There’s no clumsy way to black up your entire body, I’m afraid Antoine.
Both Star Sports and Griezmann’s initial reactions reveal just how uneducated and increasingly wilfully ignorant – and it really is that – society remains on how racism persists today. It might shock some to know that it’s perfectly possible to dress up as a black person, and people have been turning up to fancy dress parties as people of a different race for time immemorial, without needing to whip out the boot polish in the name of ‘authenticity’.
Skin colour is not a costume, especially when it has been used to not only categorise humans, but for that categorisation to form the basis of the global oppression of minorities as distinctly inferior based solely on their skin colour.
Human zoo. African girl in a Congolese village display at the Brussels 1958 World's Fair. pic.twitter.com/cICZXud4J2
— History Photographed (@HistoryInPics) March 8, 2016
Imagine the colour of your skin being the reason your history has been erased, your ancestry untraceable and enslaved, your siblings and children discriminated against by the police; at school, at work, in football, at darts. And then seeing the people who subsequently benefitted from this oppression – who claim to be against racism – redeploying the very same tools that helped cement the negative stereotypes you still face today.
And then consider this. This situation has arisen because of a lack of respect given to black people, and often a fair lack of representation. There are a lack of black managers, black journalists, and black darts players.

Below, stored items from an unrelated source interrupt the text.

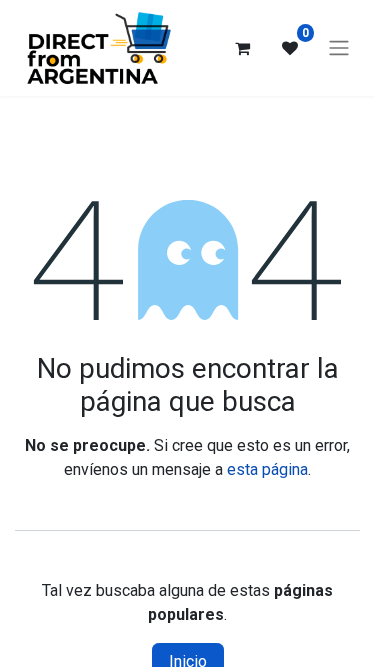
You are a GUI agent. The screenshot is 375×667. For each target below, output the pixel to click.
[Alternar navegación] (339, 48)
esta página (267, 469)
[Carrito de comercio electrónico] (242, 48)
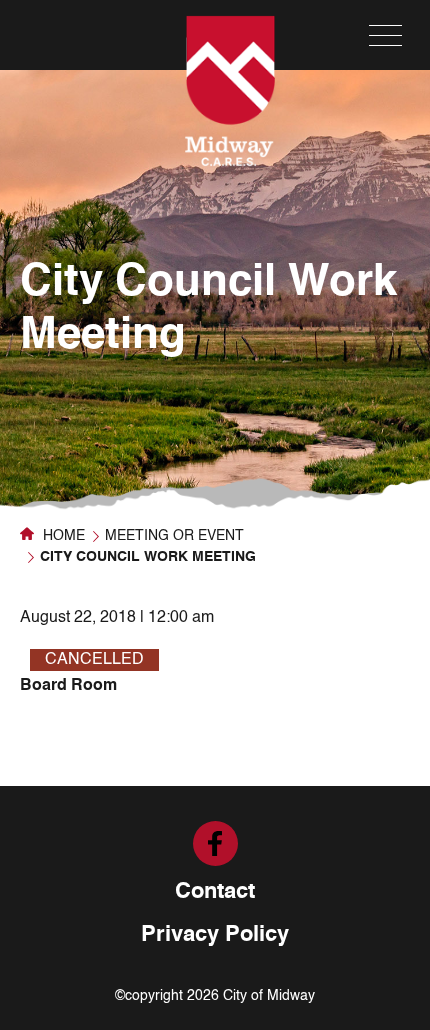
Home (62, 536)
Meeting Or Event (174, 536)
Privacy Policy (215, 935)
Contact (215, 892)
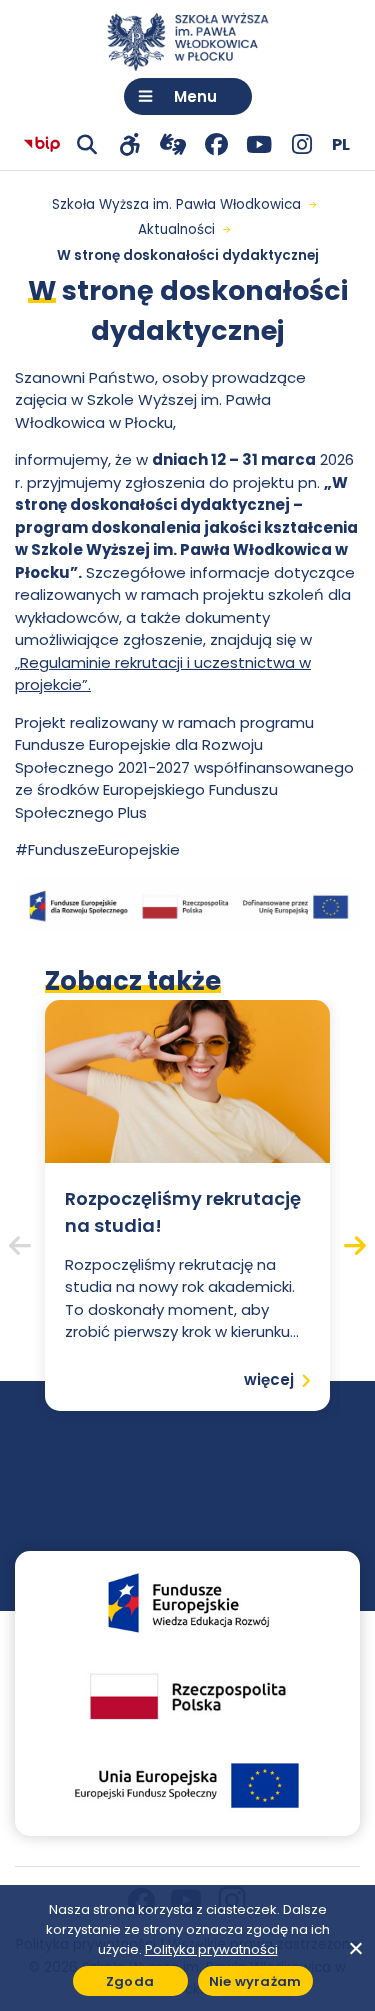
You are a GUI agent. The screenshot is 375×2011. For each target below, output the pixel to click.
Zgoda (130, 1981)
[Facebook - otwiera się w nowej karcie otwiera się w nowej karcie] (216, 144)
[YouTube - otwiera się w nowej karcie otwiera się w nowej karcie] (259, 144)
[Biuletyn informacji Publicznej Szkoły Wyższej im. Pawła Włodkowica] (42, 145)
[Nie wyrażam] (355, 1948)
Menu (195, 96)
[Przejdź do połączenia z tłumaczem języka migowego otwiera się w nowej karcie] (173, 144)
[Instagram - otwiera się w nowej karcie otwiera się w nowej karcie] (302, 144)
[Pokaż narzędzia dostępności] (130, 144)
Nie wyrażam (255, 1981)
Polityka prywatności (211, 1949)
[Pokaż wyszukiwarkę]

Until there is proportional representation, black people in these professions won’t feel secure to express their opinions. And when they are a minority in precarious positions, primarily wanting to just earn a living rather than being responsible for ending racism, it makes it doubly hard to challenge blackface, and to be listened to when they do.
Because of all this, it is never just a joke, and it is never just blackface.